Non, mais il y a quand même une différence entre l‘époque Jeff Fillion à CHOI et Radio- Canada.

Extrait 5.4. Mario Dumont, Tout le monde en parle, 2007. Guy A. Lepage

On va parler de votre ex-candidat dans Deux-Montagnes, Jean-François Plante. Il a démissionné — ou il a été démissionné — à la suite de ses nombreux commentaires jugés sexistes, racistes et homophobes. Pourquoi vous avez attendu une semaine pour vous départir de ce candidat gênant?

Mario Dumont

D‘abord, ça n‘a pas pris une semaine, de un, ça a pris quelques jours. Parce que ce qu‘il avait déclaré ne correspondait pas plus aux valeurs de l‘ADQ qu‘aux valeurs des Québécois, qu‘à mes valeurs personnelles dans mon engagement politique, qu‘on vient de dire qui a quelques années d‘âge.

Guy A. Lepage

Mais c‘est un membre de l‘exécutif national de l‘ADQ et c‘est un rouage important au niveau de votre organisation. Est-ce qu‘il reste membre du parti et de l‘exécutif?

Mario Dumont

Ah, ben là, par exemple, soyons quand même prudents. Pour être membre, pour avoir une carte de membre du parti, participer à la vie démocratique, je ne pense pas…

Guy A. Lepage

Ça il a le droit.

Mario Dumont

Je ne pense pas qu‘on va lui enlever ce droit-là.

Guy A. Lepage

Mais membre de l‘exécutif?

Mario Dumont

Ben là, l‘exécutif ne se réunit pas pendant la période électorale; on verra après. La décision que j‘avais à prendre cette semaine était une décision difficile de campagne électorale et voilà.

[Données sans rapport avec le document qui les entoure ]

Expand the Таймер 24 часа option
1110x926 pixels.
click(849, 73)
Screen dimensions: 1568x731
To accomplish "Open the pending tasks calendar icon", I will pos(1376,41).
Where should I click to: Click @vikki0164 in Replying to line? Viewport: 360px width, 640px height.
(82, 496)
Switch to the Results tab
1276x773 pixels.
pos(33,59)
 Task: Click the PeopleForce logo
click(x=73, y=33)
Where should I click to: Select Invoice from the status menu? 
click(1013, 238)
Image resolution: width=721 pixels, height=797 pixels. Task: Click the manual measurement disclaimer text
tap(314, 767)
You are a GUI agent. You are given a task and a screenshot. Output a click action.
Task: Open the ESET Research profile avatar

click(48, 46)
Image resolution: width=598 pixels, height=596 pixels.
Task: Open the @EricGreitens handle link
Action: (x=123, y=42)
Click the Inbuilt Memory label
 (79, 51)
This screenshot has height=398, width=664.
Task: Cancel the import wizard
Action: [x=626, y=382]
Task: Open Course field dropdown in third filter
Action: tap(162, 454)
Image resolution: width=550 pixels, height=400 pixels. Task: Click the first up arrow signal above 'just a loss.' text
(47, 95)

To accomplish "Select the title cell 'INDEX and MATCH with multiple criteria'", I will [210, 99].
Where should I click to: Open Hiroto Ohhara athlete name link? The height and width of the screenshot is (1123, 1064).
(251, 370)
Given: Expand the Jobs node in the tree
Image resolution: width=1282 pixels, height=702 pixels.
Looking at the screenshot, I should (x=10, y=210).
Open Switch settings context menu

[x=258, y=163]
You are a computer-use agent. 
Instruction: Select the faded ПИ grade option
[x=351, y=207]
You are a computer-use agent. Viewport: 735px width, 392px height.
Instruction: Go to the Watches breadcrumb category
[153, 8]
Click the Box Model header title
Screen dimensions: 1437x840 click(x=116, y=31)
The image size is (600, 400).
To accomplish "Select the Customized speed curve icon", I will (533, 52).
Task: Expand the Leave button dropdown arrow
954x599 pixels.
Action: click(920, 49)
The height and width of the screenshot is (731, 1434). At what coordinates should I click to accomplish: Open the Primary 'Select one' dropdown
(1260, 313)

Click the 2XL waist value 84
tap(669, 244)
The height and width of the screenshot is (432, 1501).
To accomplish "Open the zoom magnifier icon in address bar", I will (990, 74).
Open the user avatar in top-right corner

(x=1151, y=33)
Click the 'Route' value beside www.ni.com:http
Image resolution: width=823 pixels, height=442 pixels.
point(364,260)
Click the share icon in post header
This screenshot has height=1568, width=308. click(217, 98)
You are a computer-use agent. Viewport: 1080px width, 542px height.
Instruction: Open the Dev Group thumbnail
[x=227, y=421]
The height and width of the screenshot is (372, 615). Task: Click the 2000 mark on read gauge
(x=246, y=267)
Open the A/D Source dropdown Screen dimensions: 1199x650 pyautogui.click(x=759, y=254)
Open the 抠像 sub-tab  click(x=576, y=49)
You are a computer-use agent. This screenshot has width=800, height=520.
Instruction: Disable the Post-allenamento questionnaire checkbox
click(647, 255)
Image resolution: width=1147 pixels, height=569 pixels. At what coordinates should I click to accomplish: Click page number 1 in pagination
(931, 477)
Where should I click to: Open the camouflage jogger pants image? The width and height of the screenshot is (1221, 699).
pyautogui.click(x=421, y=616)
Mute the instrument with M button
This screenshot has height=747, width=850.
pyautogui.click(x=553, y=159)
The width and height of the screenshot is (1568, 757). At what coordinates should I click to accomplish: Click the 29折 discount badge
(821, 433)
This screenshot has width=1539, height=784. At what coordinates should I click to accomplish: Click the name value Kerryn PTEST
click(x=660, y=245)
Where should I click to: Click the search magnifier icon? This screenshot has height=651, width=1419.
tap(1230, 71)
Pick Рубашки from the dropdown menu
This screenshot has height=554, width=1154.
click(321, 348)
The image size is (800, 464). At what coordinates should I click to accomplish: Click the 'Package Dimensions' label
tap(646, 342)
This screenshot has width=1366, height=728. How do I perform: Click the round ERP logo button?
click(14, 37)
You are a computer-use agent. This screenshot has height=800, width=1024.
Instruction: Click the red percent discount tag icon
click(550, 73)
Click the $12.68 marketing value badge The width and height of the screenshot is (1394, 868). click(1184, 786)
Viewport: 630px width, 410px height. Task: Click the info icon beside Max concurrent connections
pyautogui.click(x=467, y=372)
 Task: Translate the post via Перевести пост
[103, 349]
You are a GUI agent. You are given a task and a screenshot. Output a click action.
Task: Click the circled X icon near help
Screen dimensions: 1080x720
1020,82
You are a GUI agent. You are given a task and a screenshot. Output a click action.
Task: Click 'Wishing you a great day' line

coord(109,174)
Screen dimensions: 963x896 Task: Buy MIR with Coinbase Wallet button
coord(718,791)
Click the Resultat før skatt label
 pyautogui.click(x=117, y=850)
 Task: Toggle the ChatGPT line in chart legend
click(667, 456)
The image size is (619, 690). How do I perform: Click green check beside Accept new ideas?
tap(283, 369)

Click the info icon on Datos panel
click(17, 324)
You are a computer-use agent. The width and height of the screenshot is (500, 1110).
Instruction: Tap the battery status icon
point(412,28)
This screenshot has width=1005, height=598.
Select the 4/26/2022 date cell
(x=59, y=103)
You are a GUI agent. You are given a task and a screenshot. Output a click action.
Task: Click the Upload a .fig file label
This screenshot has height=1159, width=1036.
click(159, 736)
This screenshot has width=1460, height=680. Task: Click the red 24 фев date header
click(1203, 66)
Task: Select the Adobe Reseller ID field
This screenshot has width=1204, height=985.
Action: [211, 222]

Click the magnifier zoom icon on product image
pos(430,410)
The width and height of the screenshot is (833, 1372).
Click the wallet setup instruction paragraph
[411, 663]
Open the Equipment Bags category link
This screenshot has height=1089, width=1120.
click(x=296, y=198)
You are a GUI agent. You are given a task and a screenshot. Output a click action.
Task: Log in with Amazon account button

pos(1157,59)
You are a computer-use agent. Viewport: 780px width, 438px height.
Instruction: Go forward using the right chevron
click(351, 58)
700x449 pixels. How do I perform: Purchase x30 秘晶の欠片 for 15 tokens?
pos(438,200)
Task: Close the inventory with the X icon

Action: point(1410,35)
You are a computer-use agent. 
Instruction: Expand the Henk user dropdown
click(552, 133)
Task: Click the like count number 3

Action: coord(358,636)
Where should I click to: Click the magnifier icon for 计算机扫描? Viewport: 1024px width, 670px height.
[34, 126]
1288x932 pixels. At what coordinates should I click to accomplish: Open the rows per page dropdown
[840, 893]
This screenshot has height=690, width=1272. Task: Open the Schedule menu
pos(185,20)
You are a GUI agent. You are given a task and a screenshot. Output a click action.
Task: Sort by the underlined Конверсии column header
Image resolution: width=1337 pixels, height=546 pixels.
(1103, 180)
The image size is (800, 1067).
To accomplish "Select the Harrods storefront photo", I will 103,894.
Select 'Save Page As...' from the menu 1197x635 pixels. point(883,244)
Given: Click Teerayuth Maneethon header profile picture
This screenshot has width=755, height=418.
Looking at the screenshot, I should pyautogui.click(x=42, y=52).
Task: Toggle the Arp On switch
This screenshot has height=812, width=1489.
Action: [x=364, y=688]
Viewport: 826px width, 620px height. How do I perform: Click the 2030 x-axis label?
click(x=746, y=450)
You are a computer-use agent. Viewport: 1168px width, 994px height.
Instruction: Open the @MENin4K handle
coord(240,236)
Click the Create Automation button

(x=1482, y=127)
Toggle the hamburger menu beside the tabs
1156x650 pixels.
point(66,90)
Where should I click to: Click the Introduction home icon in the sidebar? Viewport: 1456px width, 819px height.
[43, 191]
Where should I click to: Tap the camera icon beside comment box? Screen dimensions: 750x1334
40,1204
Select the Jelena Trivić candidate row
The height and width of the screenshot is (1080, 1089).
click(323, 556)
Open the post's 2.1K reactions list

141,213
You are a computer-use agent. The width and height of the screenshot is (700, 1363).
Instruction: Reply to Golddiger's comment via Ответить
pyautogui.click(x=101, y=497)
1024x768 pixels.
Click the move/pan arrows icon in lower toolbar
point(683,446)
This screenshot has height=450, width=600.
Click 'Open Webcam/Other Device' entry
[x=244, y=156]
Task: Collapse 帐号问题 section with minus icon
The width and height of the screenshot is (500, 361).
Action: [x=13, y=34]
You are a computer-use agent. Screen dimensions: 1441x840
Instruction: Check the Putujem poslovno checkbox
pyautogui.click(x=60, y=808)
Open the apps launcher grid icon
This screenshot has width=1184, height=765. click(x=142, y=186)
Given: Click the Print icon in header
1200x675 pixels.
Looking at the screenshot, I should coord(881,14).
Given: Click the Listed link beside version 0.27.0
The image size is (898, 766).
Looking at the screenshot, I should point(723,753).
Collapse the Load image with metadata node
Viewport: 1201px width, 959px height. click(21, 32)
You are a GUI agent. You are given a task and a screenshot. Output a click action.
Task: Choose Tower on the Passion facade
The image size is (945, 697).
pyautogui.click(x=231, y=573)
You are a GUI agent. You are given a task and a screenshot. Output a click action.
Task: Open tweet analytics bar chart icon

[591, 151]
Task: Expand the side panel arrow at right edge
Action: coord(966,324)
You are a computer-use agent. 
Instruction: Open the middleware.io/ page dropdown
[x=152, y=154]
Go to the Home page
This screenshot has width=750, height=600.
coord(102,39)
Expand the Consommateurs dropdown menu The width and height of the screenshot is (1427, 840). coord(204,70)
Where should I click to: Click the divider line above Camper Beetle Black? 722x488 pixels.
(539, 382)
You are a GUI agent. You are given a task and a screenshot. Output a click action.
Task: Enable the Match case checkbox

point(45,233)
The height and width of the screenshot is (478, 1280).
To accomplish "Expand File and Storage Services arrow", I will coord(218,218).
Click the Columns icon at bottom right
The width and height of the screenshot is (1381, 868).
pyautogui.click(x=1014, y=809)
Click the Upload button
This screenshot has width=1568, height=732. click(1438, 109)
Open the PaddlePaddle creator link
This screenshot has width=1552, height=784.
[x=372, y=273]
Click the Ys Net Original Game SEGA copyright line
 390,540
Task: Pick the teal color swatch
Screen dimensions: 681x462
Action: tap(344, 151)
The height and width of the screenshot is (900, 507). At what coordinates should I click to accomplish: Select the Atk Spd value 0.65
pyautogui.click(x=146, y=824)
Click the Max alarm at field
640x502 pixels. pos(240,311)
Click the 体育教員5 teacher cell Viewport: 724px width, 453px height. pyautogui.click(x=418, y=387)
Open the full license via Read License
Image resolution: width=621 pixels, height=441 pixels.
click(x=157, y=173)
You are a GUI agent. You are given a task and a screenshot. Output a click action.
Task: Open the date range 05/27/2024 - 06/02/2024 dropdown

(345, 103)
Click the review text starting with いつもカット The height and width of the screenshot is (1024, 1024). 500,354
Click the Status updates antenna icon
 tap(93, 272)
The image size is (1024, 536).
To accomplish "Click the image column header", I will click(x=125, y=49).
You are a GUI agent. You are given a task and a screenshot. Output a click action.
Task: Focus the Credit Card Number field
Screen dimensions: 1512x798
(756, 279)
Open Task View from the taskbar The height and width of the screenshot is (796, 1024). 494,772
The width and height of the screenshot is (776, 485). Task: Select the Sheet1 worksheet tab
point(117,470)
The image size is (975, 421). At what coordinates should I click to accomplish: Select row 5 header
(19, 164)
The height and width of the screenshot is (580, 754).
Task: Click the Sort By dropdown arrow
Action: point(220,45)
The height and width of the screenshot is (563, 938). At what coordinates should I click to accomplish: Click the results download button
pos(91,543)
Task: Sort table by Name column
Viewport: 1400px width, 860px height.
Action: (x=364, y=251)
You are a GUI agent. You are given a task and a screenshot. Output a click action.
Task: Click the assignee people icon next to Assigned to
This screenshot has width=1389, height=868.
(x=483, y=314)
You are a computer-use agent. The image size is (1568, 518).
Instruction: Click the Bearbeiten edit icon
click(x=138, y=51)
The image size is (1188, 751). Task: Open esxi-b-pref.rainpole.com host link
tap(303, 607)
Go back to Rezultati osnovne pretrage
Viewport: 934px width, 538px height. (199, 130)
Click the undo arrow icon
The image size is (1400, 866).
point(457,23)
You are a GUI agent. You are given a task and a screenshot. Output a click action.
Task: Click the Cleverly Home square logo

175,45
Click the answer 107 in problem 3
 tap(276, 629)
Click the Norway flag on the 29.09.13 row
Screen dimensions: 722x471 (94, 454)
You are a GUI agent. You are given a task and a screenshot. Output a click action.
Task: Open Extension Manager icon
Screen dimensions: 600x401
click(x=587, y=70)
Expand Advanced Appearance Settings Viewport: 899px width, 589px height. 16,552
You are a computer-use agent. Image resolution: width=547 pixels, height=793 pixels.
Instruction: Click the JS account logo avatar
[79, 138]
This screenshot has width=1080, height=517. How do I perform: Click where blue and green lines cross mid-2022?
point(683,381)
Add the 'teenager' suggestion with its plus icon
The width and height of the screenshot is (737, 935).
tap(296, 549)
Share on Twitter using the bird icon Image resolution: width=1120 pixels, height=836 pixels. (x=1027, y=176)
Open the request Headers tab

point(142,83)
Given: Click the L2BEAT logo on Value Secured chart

Dans ces deux extraits, l‘animateur relance Mario Dumont sur des sujets délicats. Cependant, Patrick Lagacé le fait avec plus d‘insistance et va jusqu‘à sous-entendre que Mario Dumont appuie la liberté d‘expression

seulement lorsque ça lui convient (voir la section en italique de l‘extrait 5.5). Cette interaction crée une tension entre l‘animateur et le politicien. Cependant, aucun indicateur verbal ne permet d‘identifier une plus grande présence d‘émotions dans le discours de Mario Dumont aux Francs-tireurs qu‘à Tout le monde en parle. D‘ailleurs, le discours de Mario Dumont contient 0,12 émotion par minute aux Francs-tireurs contre 0,19 émotion par minute à Tout le monde en parle. La différence est donc négligeable.

Les deux points précédents sont issus d‘observations survenues lors de l‘analyse du corpus et proposent des pistes de réflexion qu‘il serait intéressant d‘approfondir afin de mieux saisir le discours politique dans les différents genres télévisuels, le corpus et la méthodologie définis pour ce travail ne permettant pas d‘appréhender ces éléments.